Background: Following propofol induction, suxamethonium tremendously improves intubating conditions in children and has been the gold standard agent for this purpose. However, suxamethonium could be absolutely contraindicated in some patients. Fentanyl, a short acting opioid, has been investigated as a suitable alternative with varying results. Aim and Objectives: This study compares the ease of tracheal intubation between propofol-suxamethonium (1.5 mg/kg) and propofol-fentanyl (3 mcg/kg) during general anaesthesia among children. Patients and Methods: In this double-blind randomised controlled study, 84 ASA I or II patients booked for elective surgery under general anaesthesia requiring tracheal intubation were randomised into two groups (F and S). Induction was with propofol 3 mg/kg over 30 s followed by either fentanyl 3 mcg/kg or suxamethonium 1.5 mg/kg. Two minutes later, there was an attempt at intubation and intubating conditions were assessed using Steyn’s modification of Helbo-Hansen’s score (ease of laryngoscopy, jaw relaxation, coughing, vocal cord position, and limb movement). Results: All patients in both groups had successful intubation at the first attempt. Patients in group S (suxamethonium) had significantly better overall intubating conditions compared to those in group F (fentanyl) (p=0.0001), 85.7% in group S compared to 21.4% in group F had excellent intubation condition. None of the patients in the two groups demonstrated fair or poor intubation condition. Conclusion: A combination of propofol-fentanyl can be used as an alternative to propofol-suxamethonium to ease intubation in paediatric patients.

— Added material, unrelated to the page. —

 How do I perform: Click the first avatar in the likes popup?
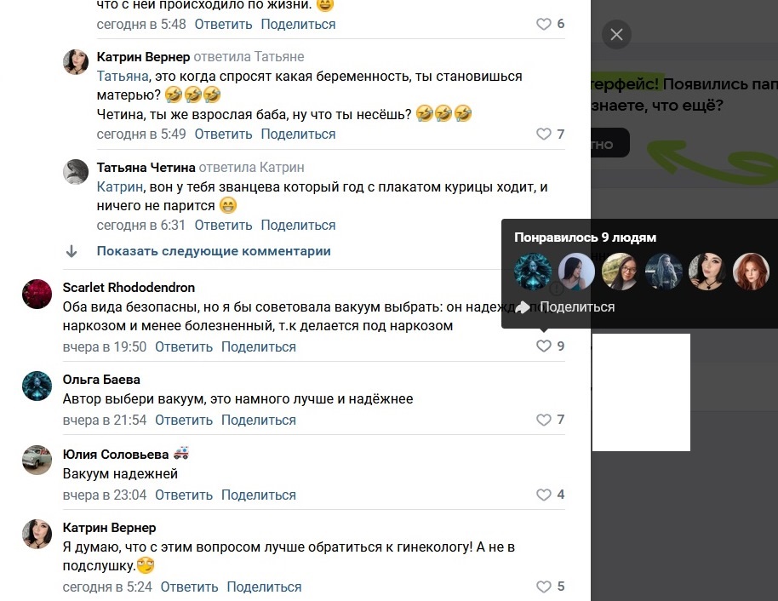tap(533, 272)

Keywords: Endotracheal intubation, fentanyl, intubating conditions, propofol, suxamethonium


How to cite this article:
Mikailu A, Atiku M, Abdurrahman A, Salahu D, Adesope S. A comparative study between propofol-fentanyl versus propofol-suxamethonium for ease of endotracheal intubation in children. J West Afr Coll Surg 2023;13:55-9

How to cite this URL:
Mikailu A, Atiku M, Abdurrahman A, Salahu D, Adesope S. A comparative study between propofol-fentanyl versus propofol-suxamethonium for ease of endotracheal intubation in children. J West Afr Coll Surg [serial online] 2023 [cited 2023 Jan 29];13:55-9. Available from: https://jwacs-jcoac.com/text.asp?2023/13/1/55/367952




  Introduction Top


Endotracheal intubation is one of the ways of providing an unobstructed airway during administration of general anaesthesia. Children are often intubated for various kinds of procedures for surgical purposes or in the intensive care unit. It is one of the critical steps during administration of general anaesthesia. A major responsibility of the anaesthetist is the provision of adequate airway for the patient especially in children who have peculiar anatomical, physiological, and pharmacological characteristics.[1]

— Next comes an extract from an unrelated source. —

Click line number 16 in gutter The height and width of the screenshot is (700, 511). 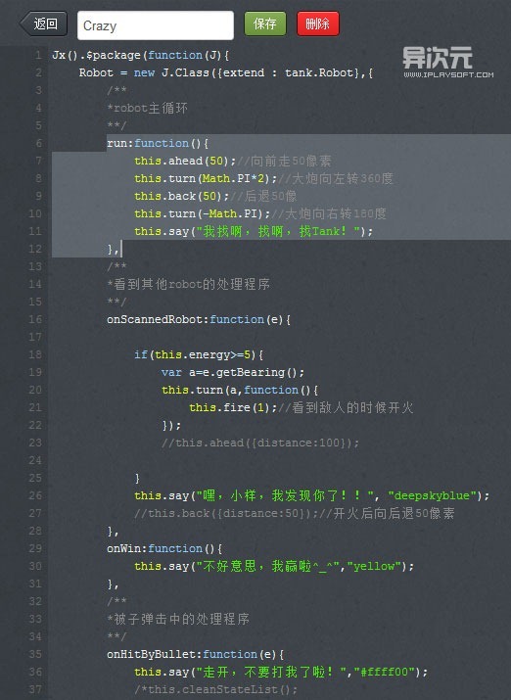(35, 319)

Endotracheal intubation is usually preceded by induction of anaesthesia with an intravenous or an inhalational agent. Propofol, an isopropyl phenol induction agent, has been used solely to facilitate intubation without muscle relaxant due to its better jaw relaxation and laryngeal reflex attenuation.[2] However, in other studies, propofol alone was found not to produce optimal intubating conditions in 44%–80% of patients.[3],[4] Larger doses of propofol will cause further laryngeal reflex attenuation, thereby improving ease of tracheal intubation,[5] but due to haemodynamic depression at larger doses, such technique is not recommended.

Muscle relaxants are often administered during general anaesthesia to facilitate laryngoscopy and endotracheal intubation[6] after induction of anaesthesia. Muscle relaxant technique for endotracheal intubation started in 1942 in the USA, and within few years of introduction, this technique quickly gained widespread acceptance in the country.[7],[8]

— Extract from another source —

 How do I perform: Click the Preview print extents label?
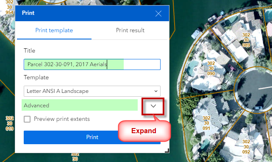point(62,119)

Suxamethonium, a short acting depolarising muscle relaxant, with rapid onset and offset of action, is the frequently used muscle relaxant for endotracheal intubation. Suxamethonium has a profound muscle relaxant effect which allows tracheal intubation in few seconds in almost every attempt, with a 100% success rate having been reported.[1],[2] The use of suxamethonium has however generated some controversies because of its associated side effects such as bradycardia, prolonged paralysis, masseter spasm, postoperative myalgia, and malignant hyperthermia.[1] Opioids have also been used for the facilitation of endotracheal intubation. Studies have shown that a combination of opioids with propofol can be used to facilitate tracheal intubation in children.[9],[10] Most of these studies demonstrated improvement in intubating conditions with increasing doses of either opioids or propofol. Fentanyl is a short acting opioid and found to obtund pressor response to laryngoscopy and improve intubating conditions optimally after 5–7 min of administration.[9]

Although fentanyl is available in our environment, it is hardly used to facilitate endotracheal intubation. Literature search revealed no previous study that has evaluated the intubating conditions with propofol-fentanyl combination in children in Nigeria. This study therefore aimed to investigate whether the combination of propofol-fentanyl would provide acceptable conditions for endotracheal intubation in children comparable with propofol-suxamethonium combination.


  Patients and Methods Top


This was a prospective, double-blind, randomised study carried out at Aminu Kano Teaching Hospital, a tertiary institution in northwest Nigeria. With Institutional Ethical Committee approval obtained, 84 children aged 3–12 years belonging to the American Society of Anesthesiologists’ (ASA) physical status classification I or II and whose parent/guardian had given written consent were recruited into the study. These patients were scheduled for elective surgical procedures under general anaesthesia with endotracheal intubation. Patients excluded from this study included those with anticipated difficult airway, those undergoing ophthalmic or neurosurgical procedure, those with full stomach, history of reactive airway such as asthma, or recent upper respiratory tract infection, those with history of upper gastrointestinal tract reflux and ambulatory anaesthesia.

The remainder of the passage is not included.